No, that is not the case at all. There is no "free market. "
Since no one (of less than a several million net worth) can realistically pay for major medical costs, insurance is the way we do it.
Since insurance is the game, people don't see the costs, except for monthly premiums and minor copays. The doctors don't care what the price is since they are not billing the patient. they are billing the insurance which has already agreed what they will pay. The insurance company is the only limiter since they don't want to pay out too much, but they have to pay for "usual" care so whatever the doctors decide is "usual" is what insurance will pay.
A drug like Herceptin for breast cancer costs about $8,000 per month per patient. those are usually the sickest patients so it may only be a few months of treatment before they die. Herceptin lengthens life expectancy by 2 - 5 months on average. Some may live longer but those will pay 8K per month for a long time.

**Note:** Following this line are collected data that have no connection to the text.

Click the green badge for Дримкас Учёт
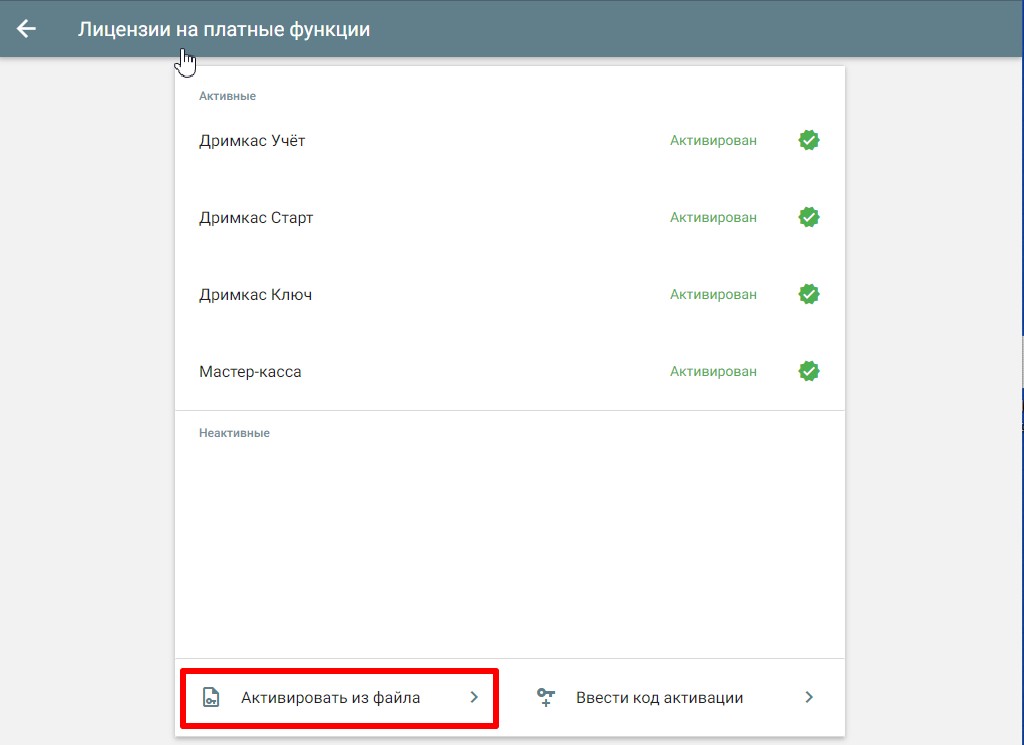(x=809, y=141)
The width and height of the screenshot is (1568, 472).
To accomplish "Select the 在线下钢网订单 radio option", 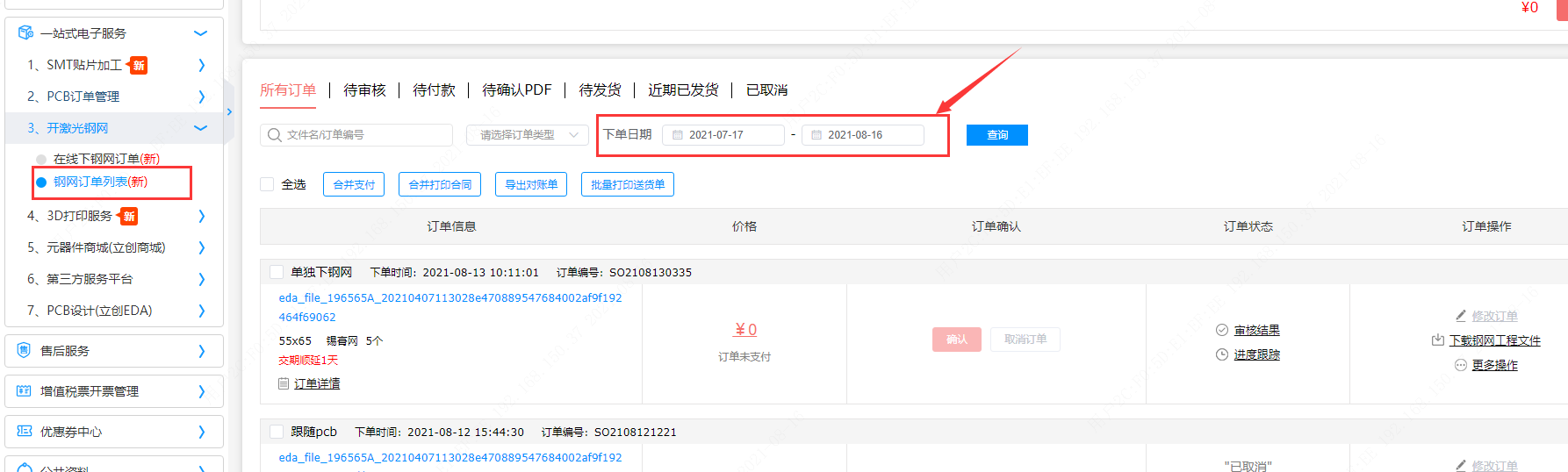I will pos(41,159).
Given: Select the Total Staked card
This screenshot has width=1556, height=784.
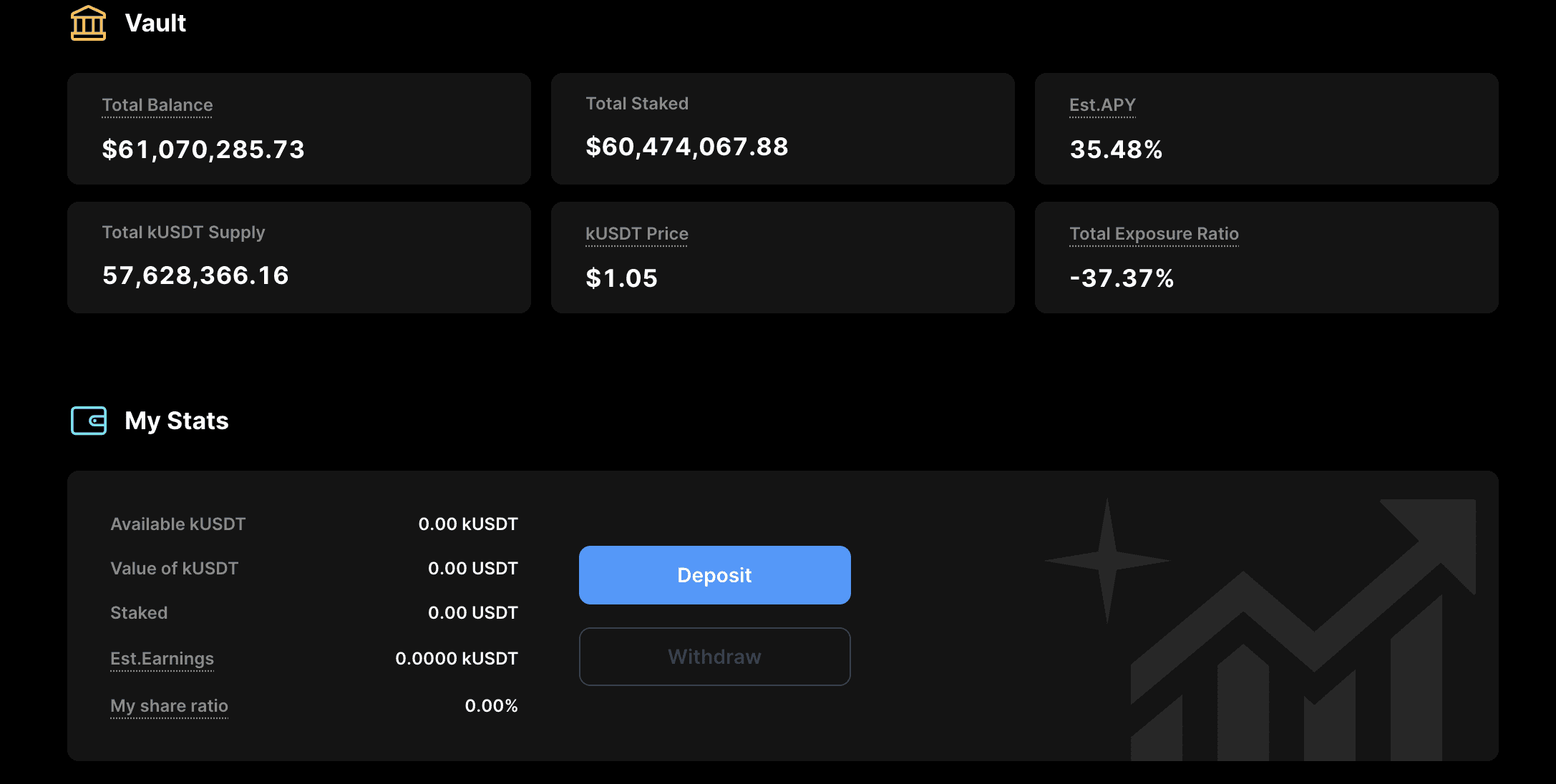Looking at the screenshot, I should pos(783,129).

A free market implies that you can compare prices between vendors. That is not the case in healthcare because most people just buy insurance, not procedures. No one knows which procedures they will need. So then It depends on which of the many providers you will use for your care. Most limit your options. Even companies that provide health insurance for their employees limit what plans you can use. There is little free choice in actuality.
Unless you are uninsured, and then you are just screwed every which way because you are going to pay yourself into bankruptcy for anything major. Just an overnight ER stay will be $10 to $20K and that is if you don't need surgery.
Even for a specific procedure the system their is no free market. The system is primarily run by cartels of insurance companies. If you go to a hospital and ask about a price for a procedure they will not be able to tell you unless you tell them your insurance company. They negotiate different prices for every insurance company. There is no relation except volume. If you don't have insurance they will charge you "full" price, which is actually padded to include losses for those patients they treat who cannot pay, or for medicare funding that does not cover full cost.
Not only that, insurance does not cover everything so they cannot tell you a price because they don't know what they will actually do (they cannot account up front for all those extra tests and treatments that you may or may not need) and those extras will add to the price, which insurance may or may not cover.
the hospital has armies of billing clerks to figure all this out. How is an average person supposed to "shop around" for healthcare on their own?
Some of the discussion is kind of crazy. It seems like a lot of people think this is the 1930's where a person goes to the hospital with cancer and the doctor says , "gee, too bad, you have cancer" and you go home to die in peace. Nowadays we are spending hundreds of thousands to treat people and often curing them. That's great, but lets not pretend it is cheap to do. Whether the prices are realistic or not is up for discussion, but it is not the 1930's.
Another example - when kidney dialysis came in decades ago they thought there would be at most a few thousand people using dialysis so they decided to cover the full cost. now we have millions on dialysis and are still covering the full cost and of course the total cost has gone up exponentially with no end in sight (diabetes is the primary cause).
Many on dialysis end up with kidney transplants, but even there are people getting multiple transplants because they end up with the same disease. it's a crazy cycle. Only prevention at a young age will help break that cycle.